Yes - and no - says Illinois Wesleyan marketing professor Carrie Trimble. Yes, if the ad is compelling. No, if the audience laughs but can't remember the product.

Super Bowl advertising costs six times as much as 30 seconds on network prime time programming. That lofty price, says Trimble, is due in part to the added benefits of being a Super Bowl advertiser.

“For one thing, an advertiser gets all the publicity, all the earned media that comes when people talk about the fact that you've purchased the time of a Super Bowl,” Trimble says. “Big spenders like Anheuser Busch get the right to be the only beer that advertises, and there's added value there. Plus, you do get the captive audience.”

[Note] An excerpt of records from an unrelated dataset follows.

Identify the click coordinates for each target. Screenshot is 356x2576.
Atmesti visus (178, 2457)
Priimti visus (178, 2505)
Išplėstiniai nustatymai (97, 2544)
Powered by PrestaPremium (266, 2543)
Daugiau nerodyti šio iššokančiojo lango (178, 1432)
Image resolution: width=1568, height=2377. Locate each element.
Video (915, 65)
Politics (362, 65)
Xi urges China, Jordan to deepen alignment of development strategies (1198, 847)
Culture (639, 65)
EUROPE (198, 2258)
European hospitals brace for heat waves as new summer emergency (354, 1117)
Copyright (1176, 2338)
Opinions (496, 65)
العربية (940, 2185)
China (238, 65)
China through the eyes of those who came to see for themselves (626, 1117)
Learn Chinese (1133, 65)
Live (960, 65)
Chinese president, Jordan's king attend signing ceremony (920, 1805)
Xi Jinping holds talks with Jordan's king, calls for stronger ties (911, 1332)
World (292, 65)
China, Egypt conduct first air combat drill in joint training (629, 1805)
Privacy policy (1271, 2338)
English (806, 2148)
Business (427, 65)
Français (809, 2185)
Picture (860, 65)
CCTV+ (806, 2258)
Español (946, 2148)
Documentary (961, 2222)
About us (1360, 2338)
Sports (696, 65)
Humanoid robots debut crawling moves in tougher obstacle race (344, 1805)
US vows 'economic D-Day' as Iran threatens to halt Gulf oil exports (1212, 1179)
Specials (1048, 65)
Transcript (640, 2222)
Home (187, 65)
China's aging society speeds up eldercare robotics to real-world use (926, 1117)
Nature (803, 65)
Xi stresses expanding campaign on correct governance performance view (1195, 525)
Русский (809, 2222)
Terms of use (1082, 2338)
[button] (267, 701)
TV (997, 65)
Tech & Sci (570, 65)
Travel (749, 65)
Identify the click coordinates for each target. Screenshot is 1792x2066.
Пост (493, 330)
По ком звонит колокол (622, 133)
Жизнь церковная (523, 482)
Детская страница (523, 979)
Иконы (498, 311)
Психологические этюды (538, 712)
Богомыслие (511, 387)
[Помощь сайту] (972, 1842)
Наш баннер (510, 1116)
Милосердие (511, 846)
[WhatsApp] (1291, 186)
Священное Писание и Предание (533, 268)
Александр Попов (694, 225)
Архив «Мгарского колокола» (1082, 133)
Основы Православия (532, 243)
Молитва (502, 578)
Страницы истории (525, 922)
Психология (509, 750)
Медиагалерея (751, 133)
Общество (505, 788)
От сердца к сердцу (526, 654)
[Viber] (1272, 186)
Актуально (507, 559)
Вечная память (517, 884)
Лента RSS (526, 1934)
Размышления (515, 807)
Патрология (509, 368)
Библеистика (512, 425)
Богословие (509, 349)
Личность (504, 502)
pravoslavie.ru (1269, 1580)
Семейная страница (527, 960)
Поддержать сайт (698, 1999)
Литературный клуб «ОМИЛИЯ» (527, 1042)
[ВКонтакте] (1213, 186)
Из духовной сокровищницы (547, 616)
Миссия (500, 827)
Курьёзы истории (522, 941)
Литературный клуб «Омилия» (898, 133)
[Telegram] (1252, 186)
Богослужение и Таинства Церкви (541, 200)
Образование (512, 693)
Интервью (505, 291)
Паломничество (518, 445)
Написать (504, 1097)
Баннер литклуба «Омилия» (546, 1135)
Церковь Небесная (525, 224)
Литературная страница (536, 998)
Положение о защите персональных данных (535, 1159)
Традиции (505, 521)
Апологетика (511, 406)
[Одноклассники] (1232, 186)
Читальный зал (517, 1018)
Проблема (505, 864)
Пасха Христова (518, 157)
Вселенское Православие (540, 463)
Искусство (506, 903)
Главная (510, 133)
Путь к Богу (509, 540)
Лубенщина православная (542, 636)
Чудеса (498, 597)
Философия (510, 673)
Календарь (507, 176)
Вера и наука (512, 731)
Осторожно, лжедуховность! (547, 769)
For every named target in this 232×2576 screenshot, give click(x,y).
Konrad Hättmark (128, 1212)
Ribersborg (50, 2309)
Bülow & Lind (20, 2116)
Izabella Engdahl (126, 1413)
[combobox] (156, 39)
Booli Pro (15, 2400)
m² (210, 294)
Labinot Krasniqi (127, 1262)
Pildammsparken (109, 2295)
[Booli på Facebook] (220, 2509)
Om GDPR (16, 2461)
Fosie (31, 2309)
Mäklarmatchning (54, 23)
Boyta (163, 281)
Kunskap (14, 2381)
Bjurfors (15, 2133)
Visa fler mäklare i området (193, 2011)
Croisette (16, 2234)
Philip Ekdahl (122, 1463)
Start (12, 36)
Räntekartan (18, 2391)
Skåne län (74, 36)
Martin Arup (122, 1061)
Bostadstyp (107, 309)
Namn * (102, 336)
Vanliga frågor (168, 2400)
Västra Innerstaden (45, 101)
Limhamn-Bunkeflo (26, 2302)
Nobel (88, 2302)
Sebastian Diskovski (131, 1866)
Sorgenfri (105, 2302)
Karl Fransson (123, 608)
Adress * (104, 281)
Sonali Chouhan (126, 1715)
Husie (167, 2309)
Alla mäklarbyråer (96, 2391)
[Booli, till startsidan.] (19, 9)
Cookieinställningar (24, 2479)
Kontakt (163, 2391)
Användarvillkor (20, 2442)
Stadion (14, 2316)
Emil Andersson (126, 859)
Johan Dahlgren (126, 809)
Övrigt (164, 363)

The captive audience, Trimble says, is a once-a-year phenomenon because people have become accustomed to watching the Super Bowl advertising with intent. “Rather than considering a Super Bowl ad as an intrusion in the program that they're watching, people look forward to watching these ads.”

Often, Trimble adds, the anticipation is for an ad that will entertain. That is why the tradition of advertisers for the Super Bowl is to make you laugh. The danger is that those laughs may not translate into advertisers' real goal - to make the product memorable.

If you spend all your money on something that's funny but doesn't drive home a selling point about your particular product, you've wasted your time and obviously a lot of cash,” Trimble says.

One of the intriguing trends in advertising campaigns is the tendency for companies to co-opt their competitors' campaign. Miller Lite and Bud Lite, for instance, have dueling commercials featuring football officials.

“They're funny ads, but I think they can also be confusing. You may not know which product is being advertised at all even though you're laughing at what you see,” says Trimble. “In some cases, I think it's a matter of one-upmanship, which doesn't mean as much to the consumer as to the people creating the ads.”

As the ads come into focus for this year's Super Bowl, there has been considerable conversation about toning down the content, making the ads less risqu. Whether or not that happens remains to be seen.

“They've promised us no horses with flatulence this year,” says Trimble. “There were a lot of pretty sophomoric jokes last year. If their only target market is male viewers ages 12 to 25, that might work. But I'm guessing that they have targets outside that range.”